L’Italia è finita. E forse è meglio così di Pino Aprile

È un’analisi audace e provocatoria sul destino dell’Italia e dell’Europa. Pino Aprile prevede il crollo di entrambi, segnato dal fallimento economico e da forze disgregatrici interne ed esterne.
Tra una manciata di anni l’Italia, e forse l’Europa, potrebbero non esistere più. Almeno come le conosciamo ora. Si spezzerebbero per il fallimento della loro economia. Lo dicono autorevoli studi e indagini ben noti agli addetti ai lavori.
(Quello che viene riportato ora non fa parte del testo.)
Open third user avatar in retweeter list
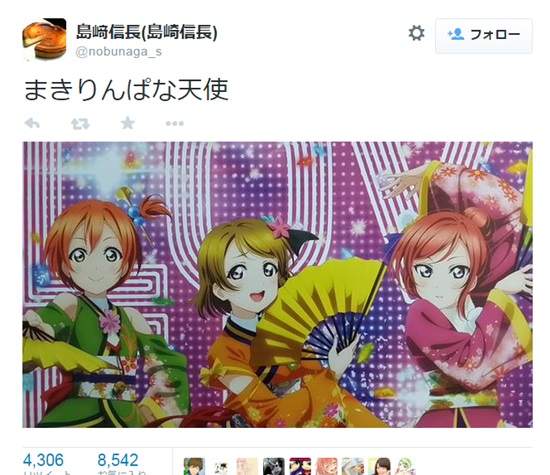pyautogui.click(x=247, y=467)
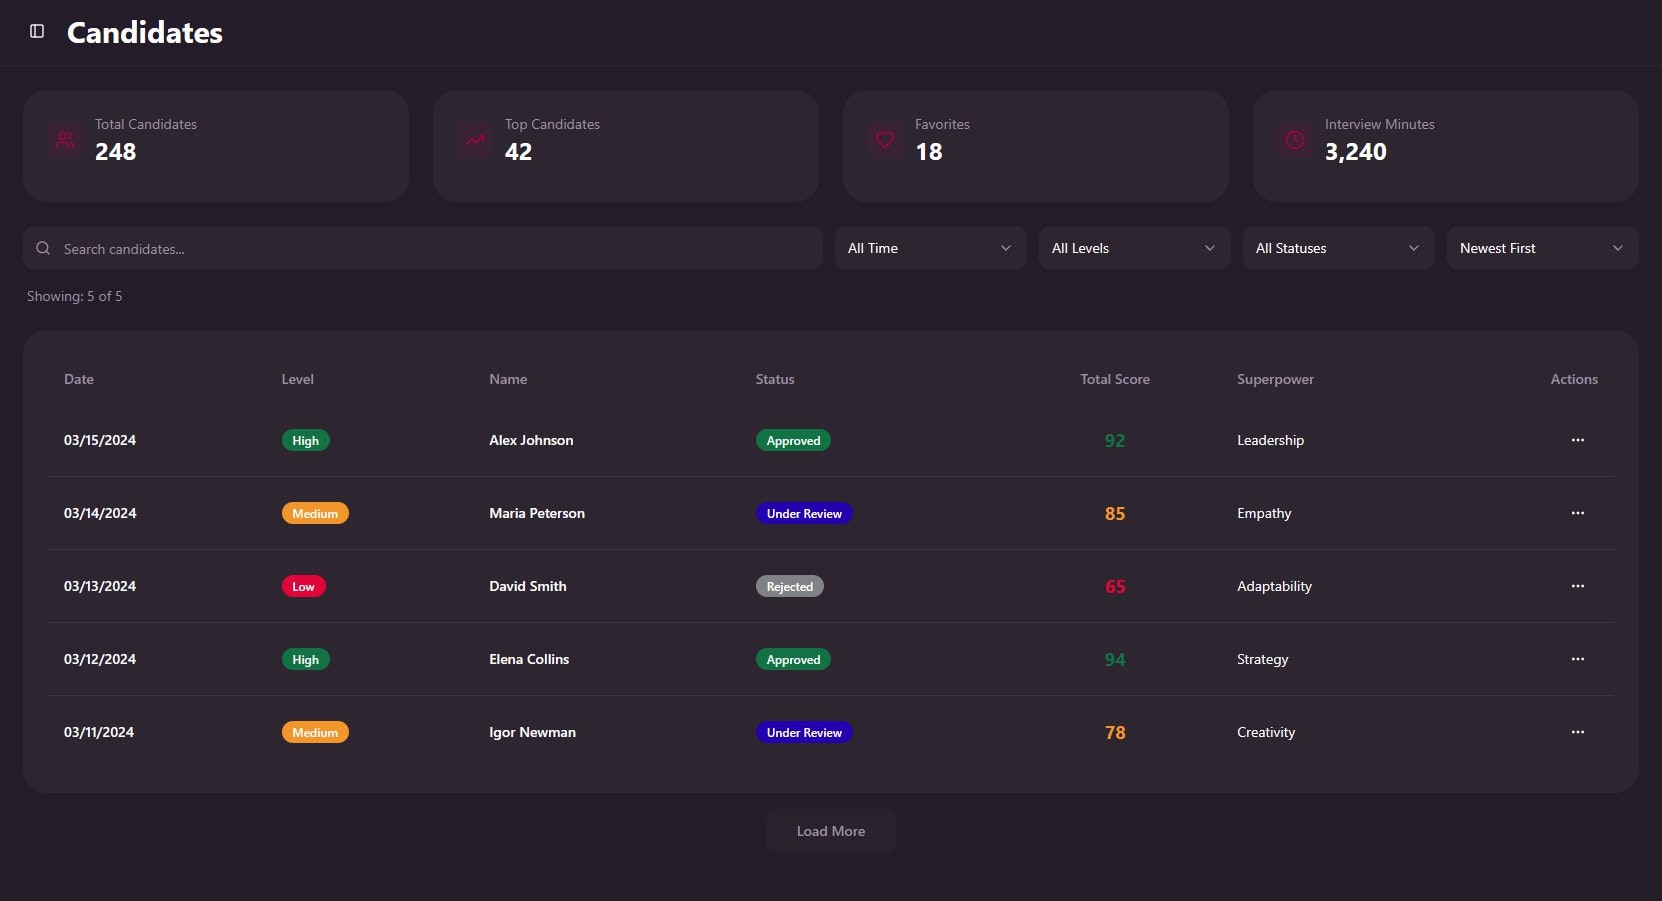Toggle the sidebar panel icon
1662x901 pixels.
point(38,31)
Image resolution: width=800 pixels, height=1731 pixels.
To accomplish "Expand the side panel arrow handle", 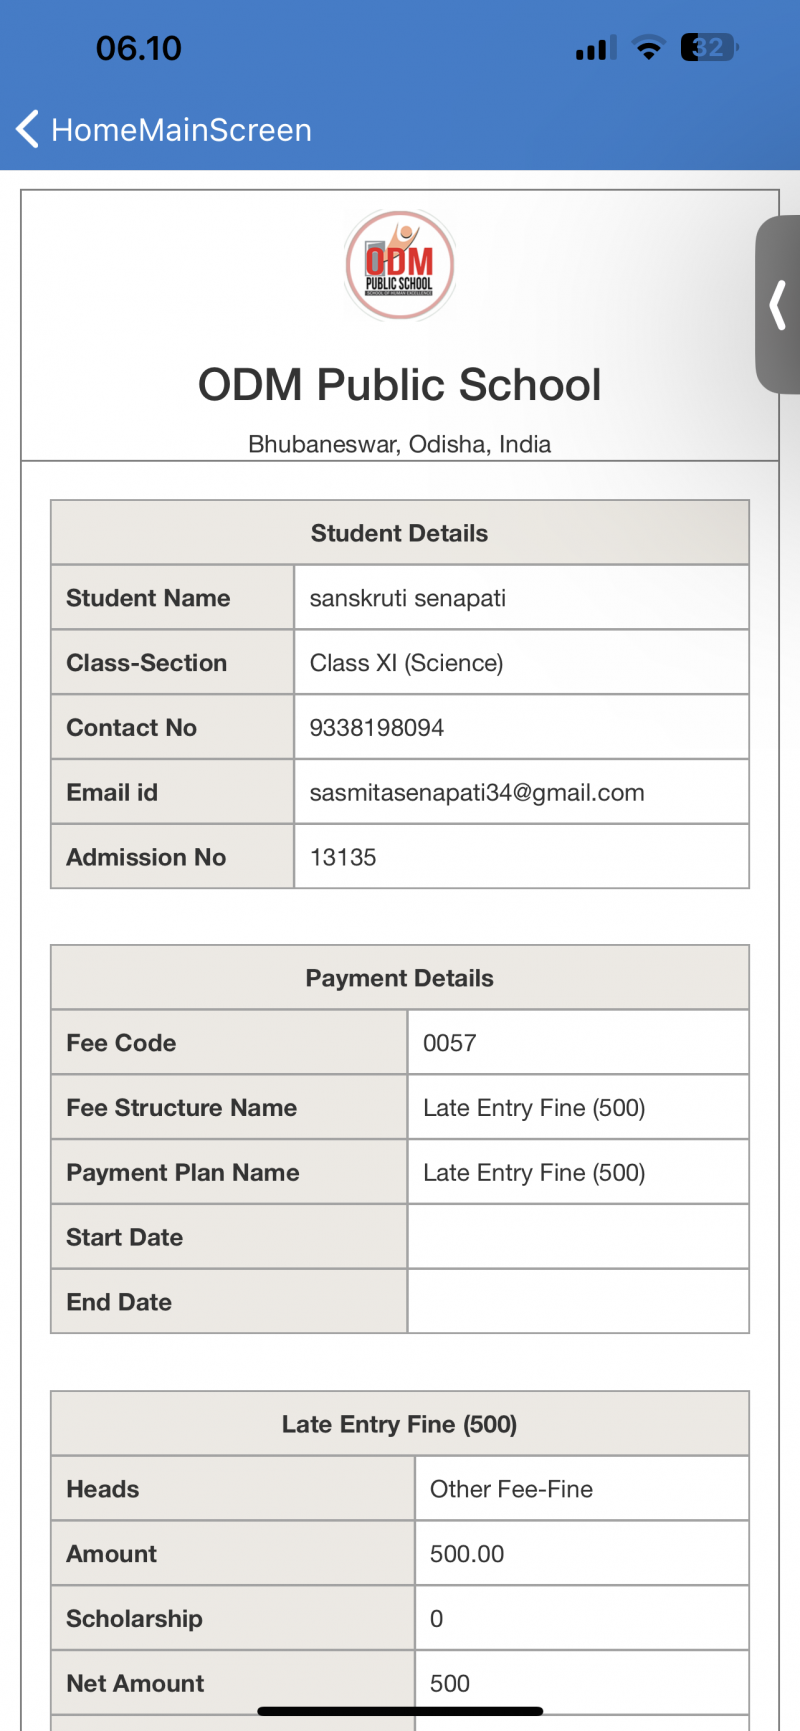I will 778,305.
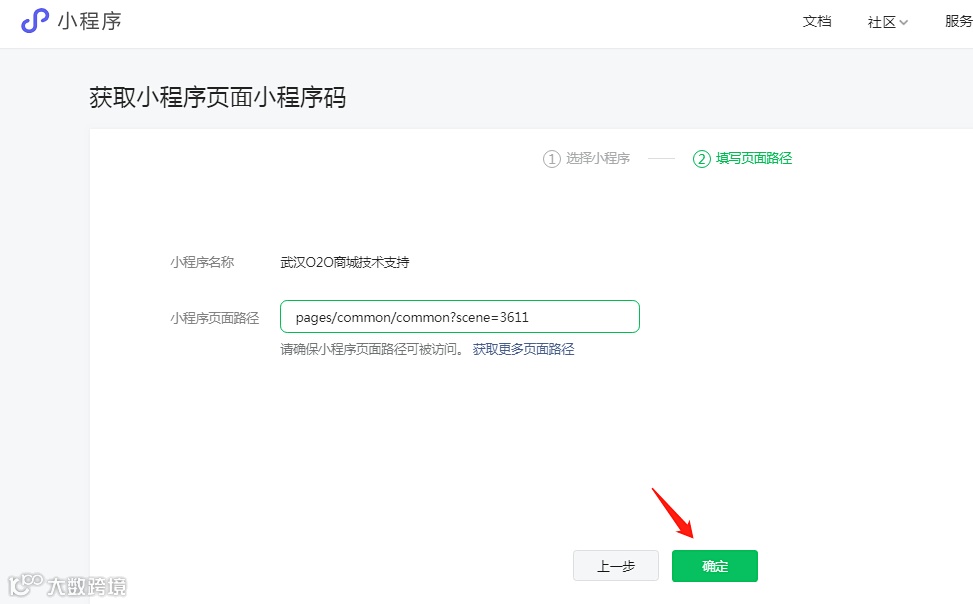
Task: Select the 服务 menu at top right
Action: [x=958, y=21]
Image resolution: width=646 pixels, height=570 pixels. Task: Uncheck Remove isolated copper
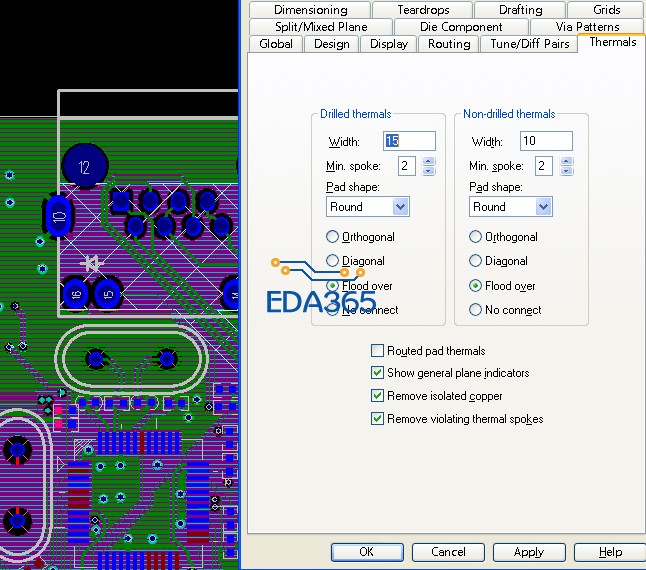click(377, 396)
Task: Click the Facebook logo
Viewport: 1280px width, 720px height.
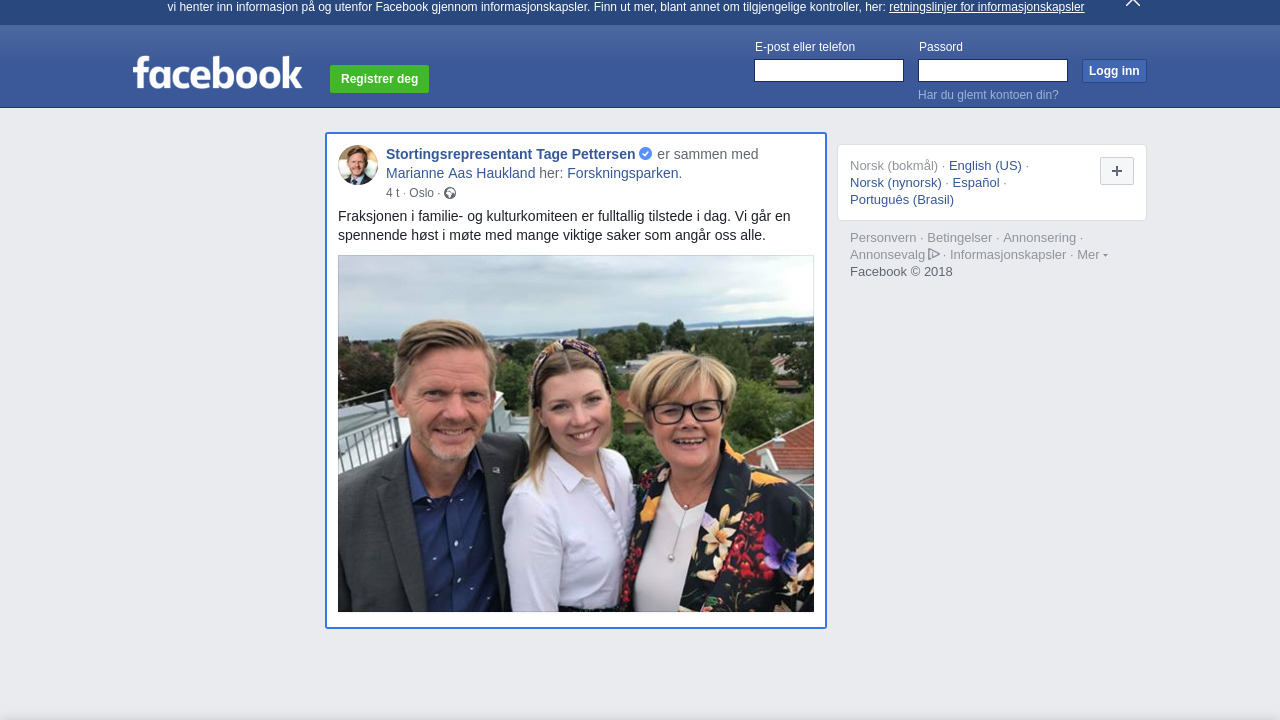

Né l’una, l’Italia, né l’altra, l’Europa, reggerebbero alla spinta disgregatrice: “divide et impera” è una massima che i mercati finanziari conoscono bene. D’altronde, già oggi l’Italia non è più la stessa, così come non lo sono gli italiani: grandi aziende, grattacieli, interi quartieri, fertili terreni, squadre di calcio appartengono ad arabi, cinesi, capitali stranieri. A noi guardano con preoccupazione ― o con speranza ― le altre nazioni, perché sin dai tempi della conquista romana o della diffusione del cattolicesimo siamo il laboratorio per innovazioni che si sono propagate in tutto il continente, e oltre. A volte anche nefaste. Steve Bannon, ex consulente alla Casa Bianca di Donald Trump e osannato campione dei razzisti e dei neonazisti made in Usa, lo ha detto chiaro e tondo: «Roma è al centro della politica mondiale. L’Italia fa paura». Lui è di quelli che lo sperano. Unita, in realtà, l’Italia non lo è mai stata. Piuttosto, è il risultato di un’operazione scellerata di saccheggio e conquista, che ha distrutto un Sud proiettato nel futuro industriale e attuato un vero e proprio genocidio per “convincere” i riluttanti meridionali. È questa la crepa, mai sanata, che si allargherà fino a inghiottire tutto l’edificio dell’Italia unita? Mentre collanti storici come la Chiesa perdono terreno, ovunque rinascono comunità non statuali che trovano altrove la propria identità. Ma forse, come insegna il Rinascimento, proprio nelle tensioni e nelle divisioni gli italiani danno il meglio. Lo smembramento sarà la nostra salvezza?